* _PASSAGE SHOWN_:
A true British classic, worth every penny even Christopher Lee rates this as one of his best film moments. What better recommendation than that can you have ? Highly Recommended go buy !
on 3 May 2013
Notable for its casting of the great Christopher Lee in a rare `good-guy' role, this Hammer release from the late Sixties is clearly dated but as an example of the genre it remains great fun. With Charles Gray (if ever a man was born to play a cult leader it was him) as chief villain, Patrick Mower as a gullible acolyte sucked in to Gray's devil-worshipping sect, Lee as urbane Duke de Richelieu - determined to rescue his friend from the clutches of the sinister chicken-sacrificers, and Leon Greene as the Duke's mucker Rex Van Ryn, this is a decent stab at filming Dennis Wheatley's atmospheric novel; albeit a pretty clumsily edited one.
on 3 March 2015
This movie, "The Devil Rides Out" the best film of 1968, starring the brilliant Sir Christopher Lee, is even better on 'Blu-ray!' This special edition version, has been upgraded and enhanced, the Angel of Death is fabulous! Forget the old TV version, this one is a must see! "The Devil Rides Out" is adapted from the brilliant novel by Dennis Wheatley; it's just a shame Hammer did not make anymore!
The movie is set in London, Kent and the Thames Valley, in 1929. Nicholas, The Duc de Richleau, meets his friend, Rex Van Ryn, at a small Airfield in Kent for the annual reunion of the "Modern Musketeers" a unique club, they both belong too. The third member has long since passed, but his son, Simon Aron, is now an honorary member. They meet once a year, on the anniversary of the assassination attempt upon the Spanish king, in 1906, in which the Duke and his friends went undercover to investigate the Spanish anarchists responsible.
Simon is absent from the anniversary get together, because he is hosting a meeting of the "Astronomical Society" in which he is now a "member." The meeting is taken place at Simon's new house in St. John's Wood. The Duke and Rex arrive at the house, to find the Annual General Meeting of the "Astrogical Society" in full swing. The Duke and Rex are asked to leave, because they are not members of the "Circle!" The Duke is introduced to the wicked Mr. Mocata, head of the Devil Worshiping Group. The Duke suspects that Simon is now in too deep, so they make the drastic decision to kidnap him, and get him away from Mocata. The fun begins............
Join Nicholas, Rex, Simon, Marie, Richard and Tanith Carlisle, Mocata's medium, battle the forces of evil, until they destroy the Goat of Mendes, the Angel of Death, and the Devil's right hand man on Earth, the evil Mocata.
This marvellous film is one of Hammers best ever. Really only Dracula and The Hound of the Baskervilles are in the same league.
Christopher Lee plays the Duc De Richeau with the same passion he plays normally plays bad guys. Charles Gray is excellent as Mocata, the leader of the devil worshipers. Other noteable actors that you will know are Patrick Mower and Paul Eddington.
The director is Terence Fisher who consistently proved himself to be the best Hammer director. The film is gripping and if the special effects look very primitive now you should not let it detract from what is otherwise a great film.

* _EXERCISE BRIEF_: Please retype everything in the reviews of The Devil Rides Out above from "The director is" down to "a great film.", word for word.

* _AVAILABLE DATA_:
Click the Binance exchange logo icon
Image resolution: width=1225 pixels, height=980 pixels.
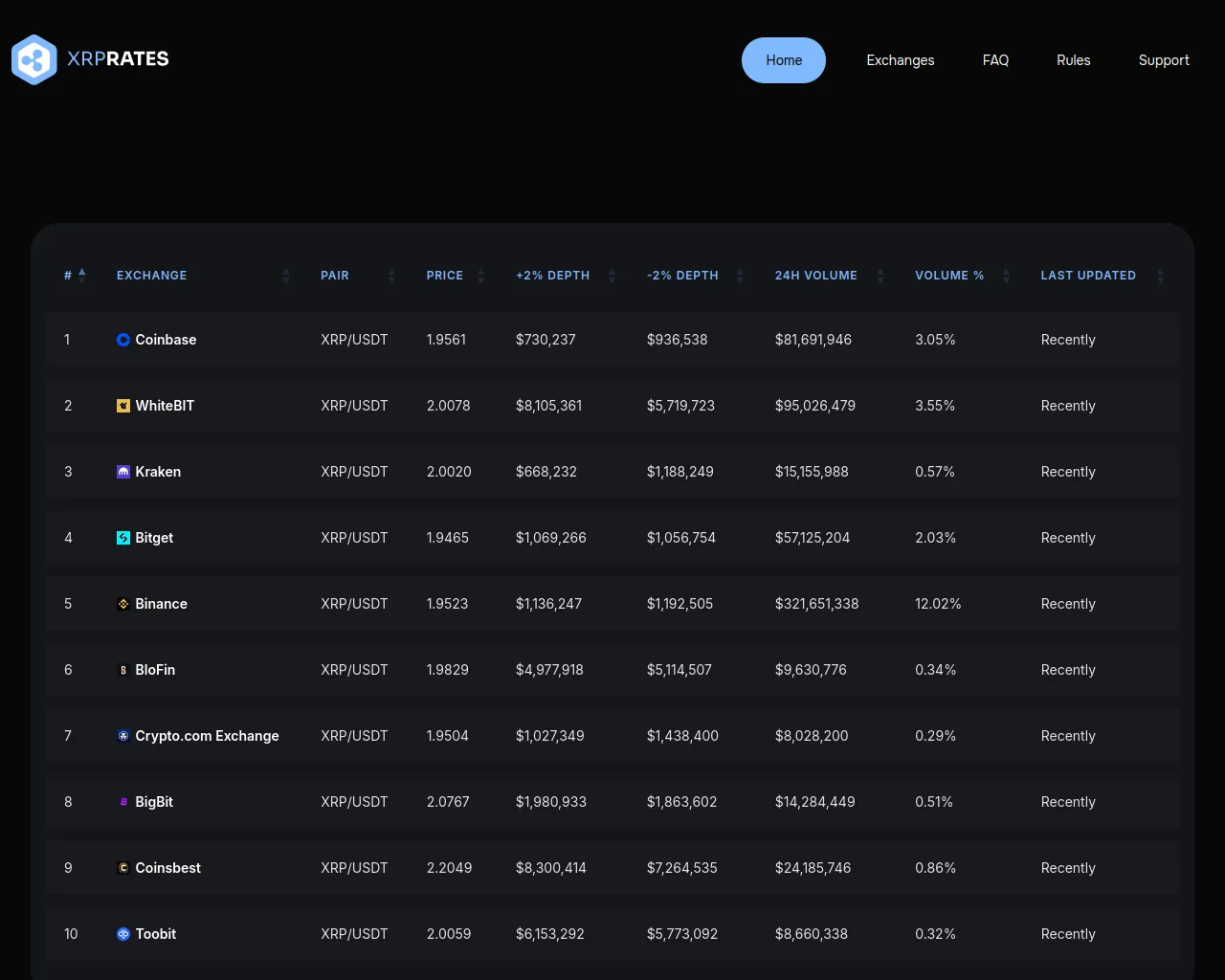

* _COMPLETED TASK_:
The director is Terence Fisher who consistently proved himself to be the best Hammer director. The film is gripping and if the special effects look very primitive now you should not let it detract from what is otherwise a great film.